Your task: No pictures should appear in the copy. Reproduce exactly the lines from the one containing "The height and width of the screenshot is (483, 1200)." through the end of the material below.
Content starts
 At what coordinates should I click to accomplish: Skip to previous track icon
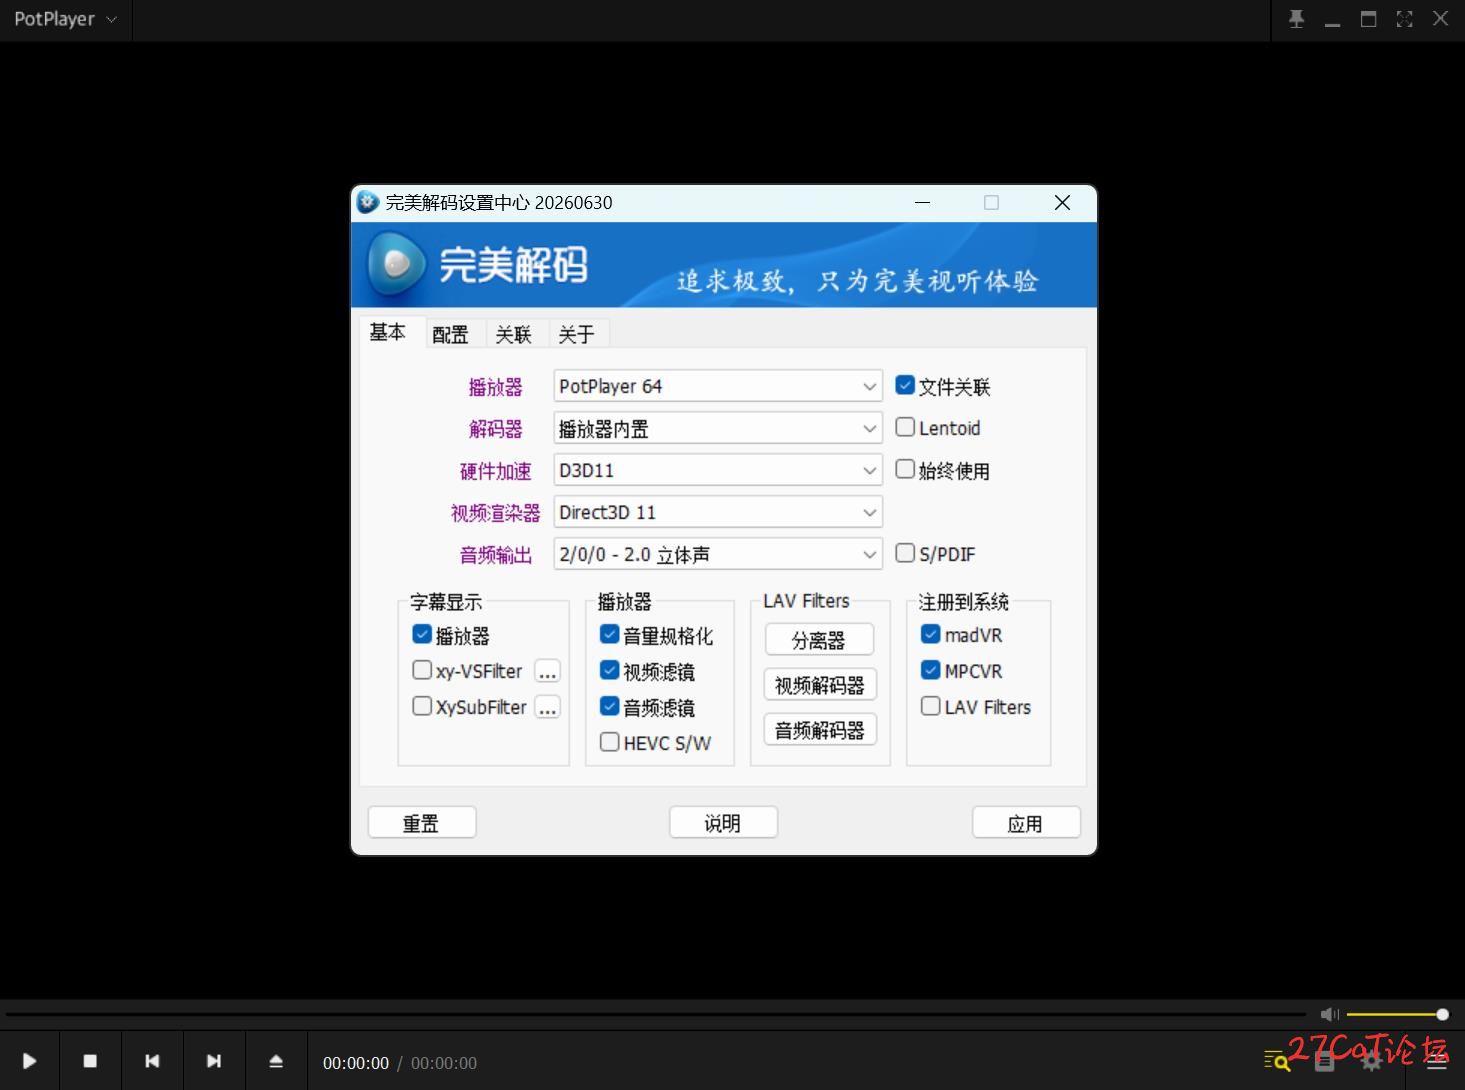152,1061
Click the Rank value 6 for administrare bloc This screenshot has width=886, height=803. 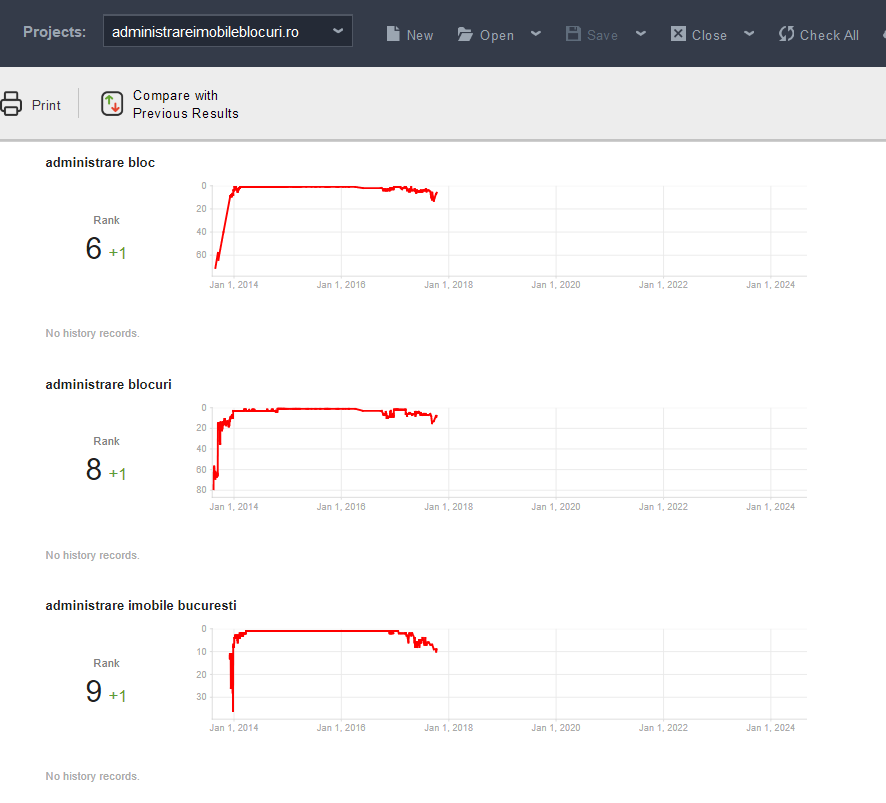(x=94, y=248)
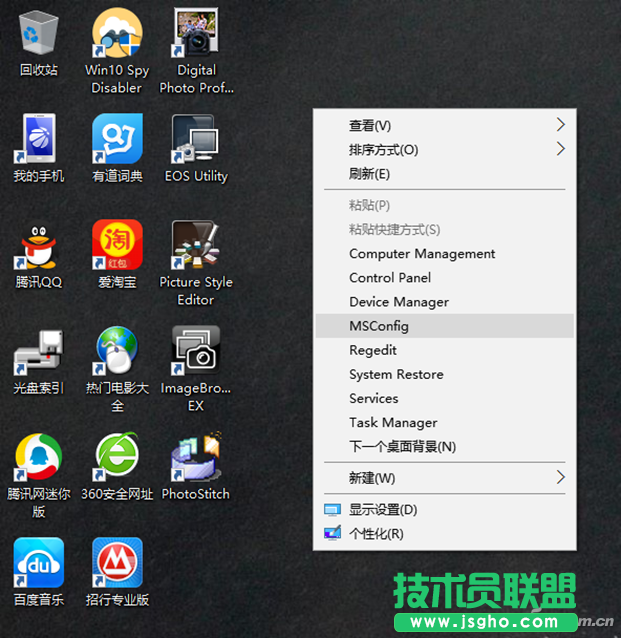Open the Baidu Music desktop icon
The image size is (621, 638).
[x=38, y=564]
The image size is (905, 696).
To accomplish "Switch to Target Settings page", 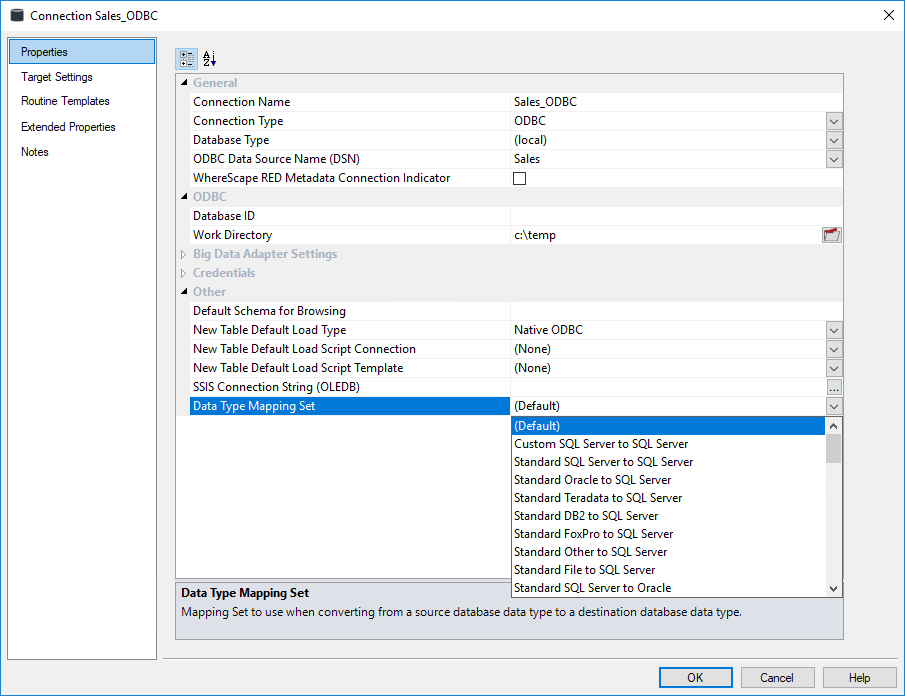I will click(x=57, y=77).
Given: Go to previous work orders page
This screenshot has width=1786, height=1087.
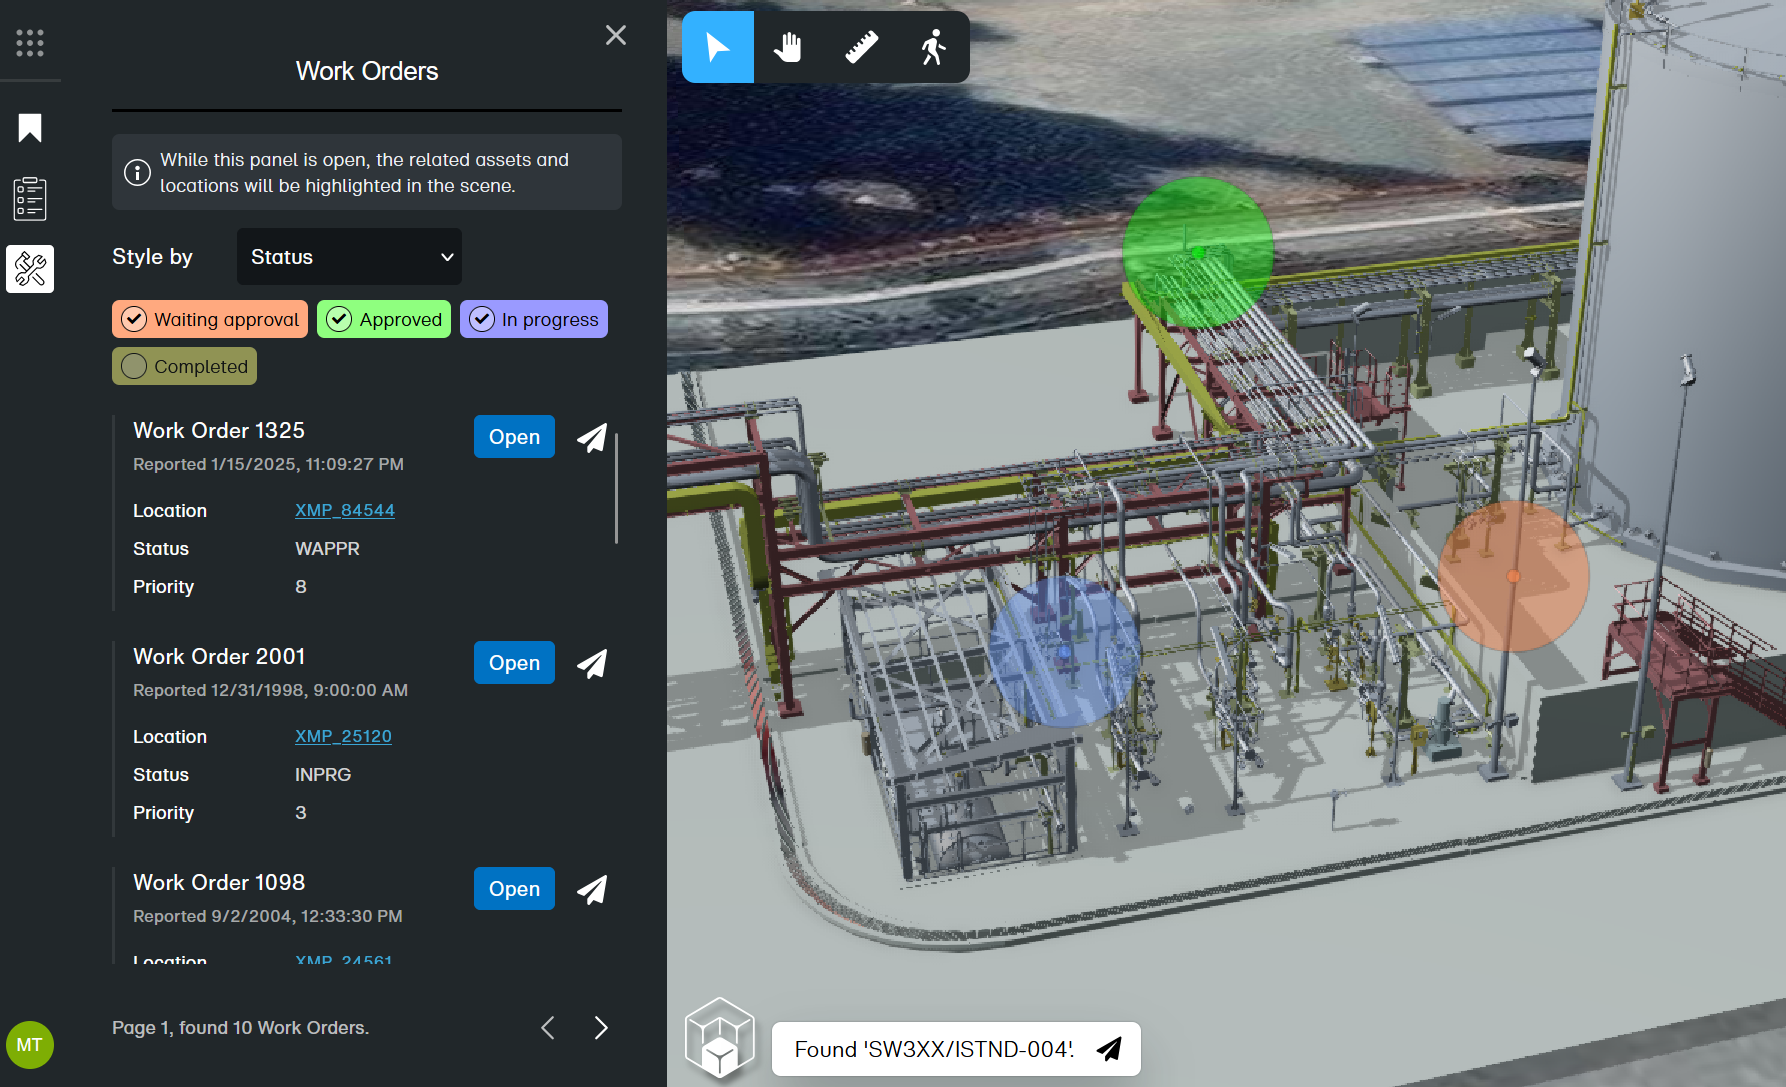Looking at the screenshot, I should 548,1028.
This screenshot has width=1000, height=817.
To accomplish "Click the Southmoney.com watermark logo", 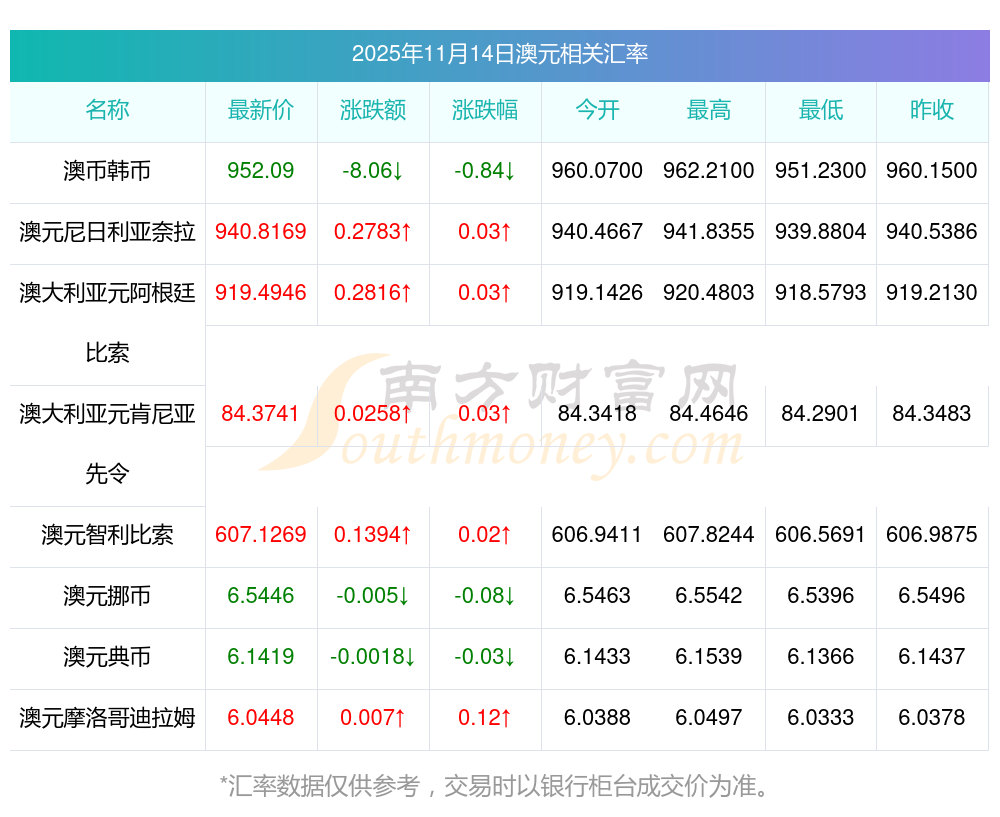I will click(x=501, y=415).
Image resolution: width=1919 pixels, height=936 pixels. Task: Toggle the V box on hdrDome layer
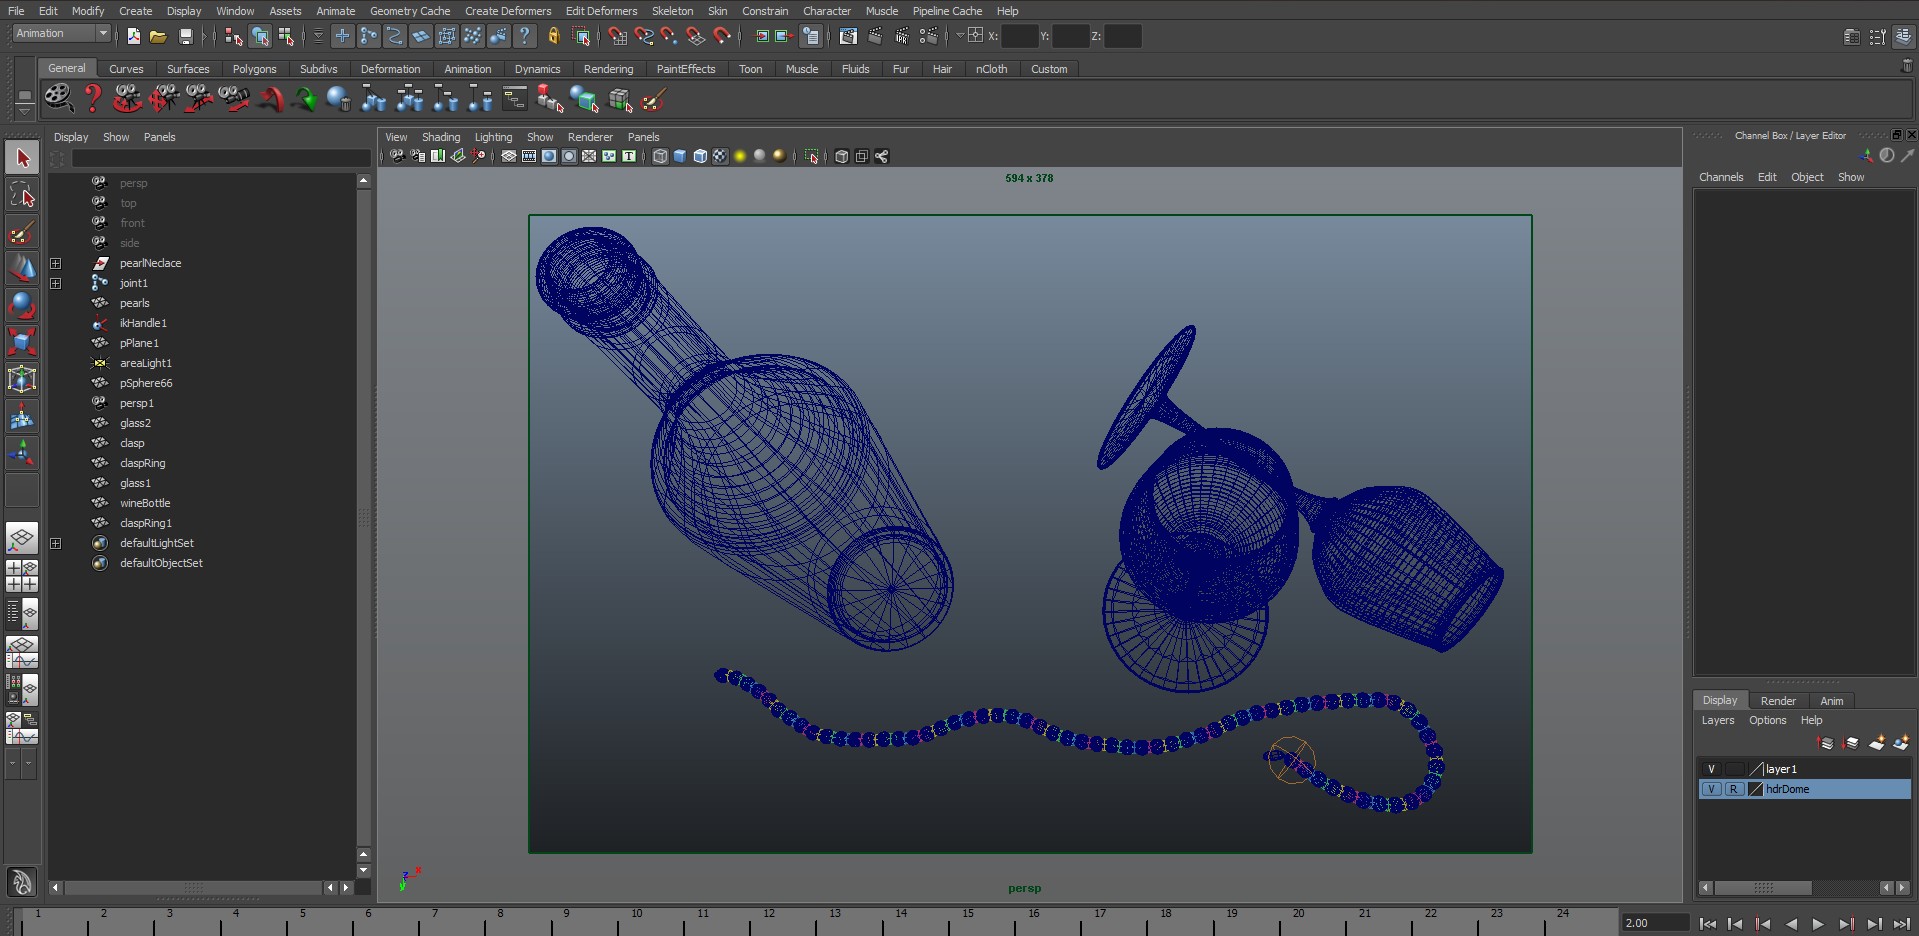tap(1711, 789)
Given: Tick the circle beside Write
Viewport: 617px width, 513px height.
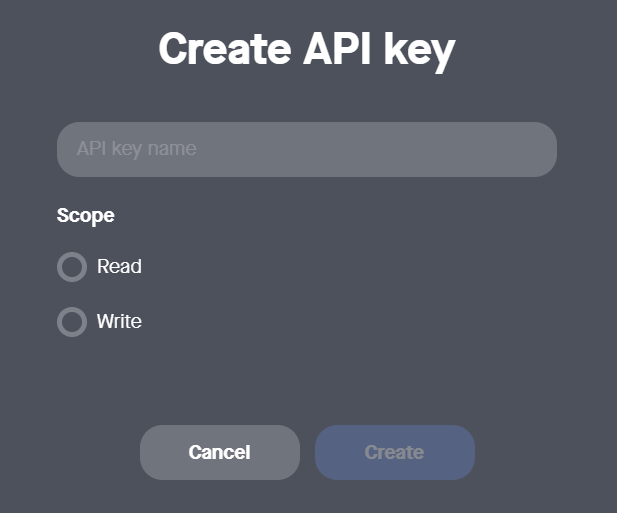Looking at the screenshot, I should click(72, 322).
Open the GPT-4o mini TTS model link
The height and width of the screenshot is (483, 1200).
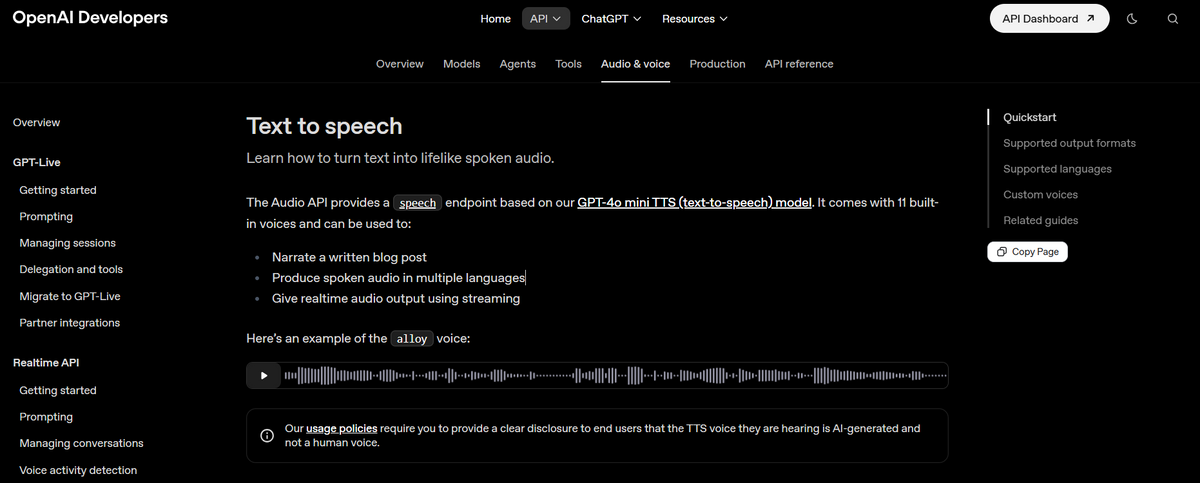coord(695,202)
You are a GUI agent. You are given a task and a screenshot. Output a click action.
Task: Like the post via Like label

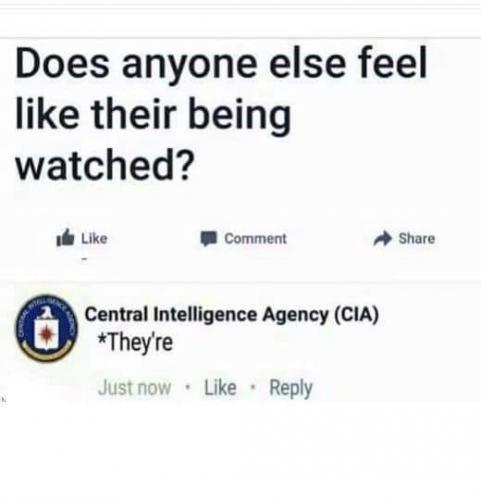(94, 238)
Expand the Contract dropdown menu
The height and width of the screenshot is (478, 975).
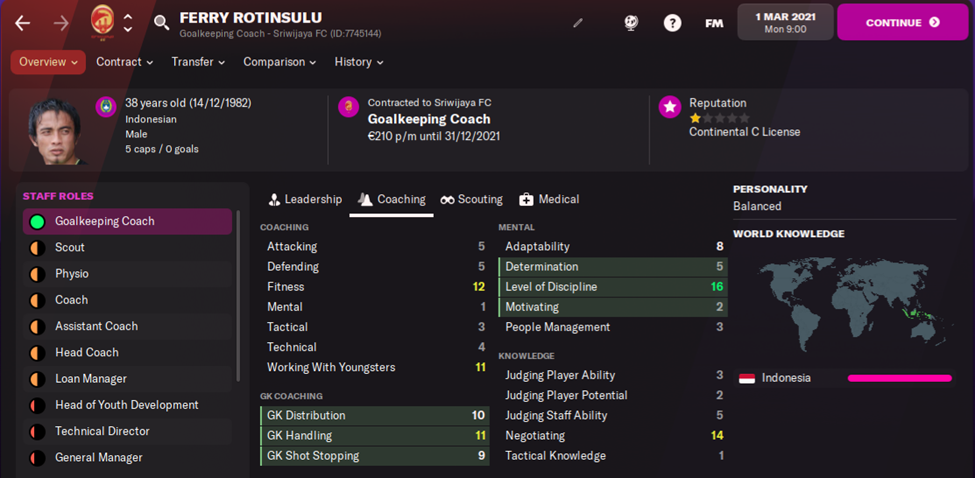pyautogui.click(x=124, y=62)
Content ends
Answer for the task:
The height and width of the screenshot is (483, 1200).
coord(695,202)
You are a GUI agent. You are given a task and a screenshot. Output a click action.
Task: Like the post via Like label

(94, 238)
Expand the Contract dropdown menu
The height and width of the screenshot is (478, 975).
pyautogui.click(x=124, y=62)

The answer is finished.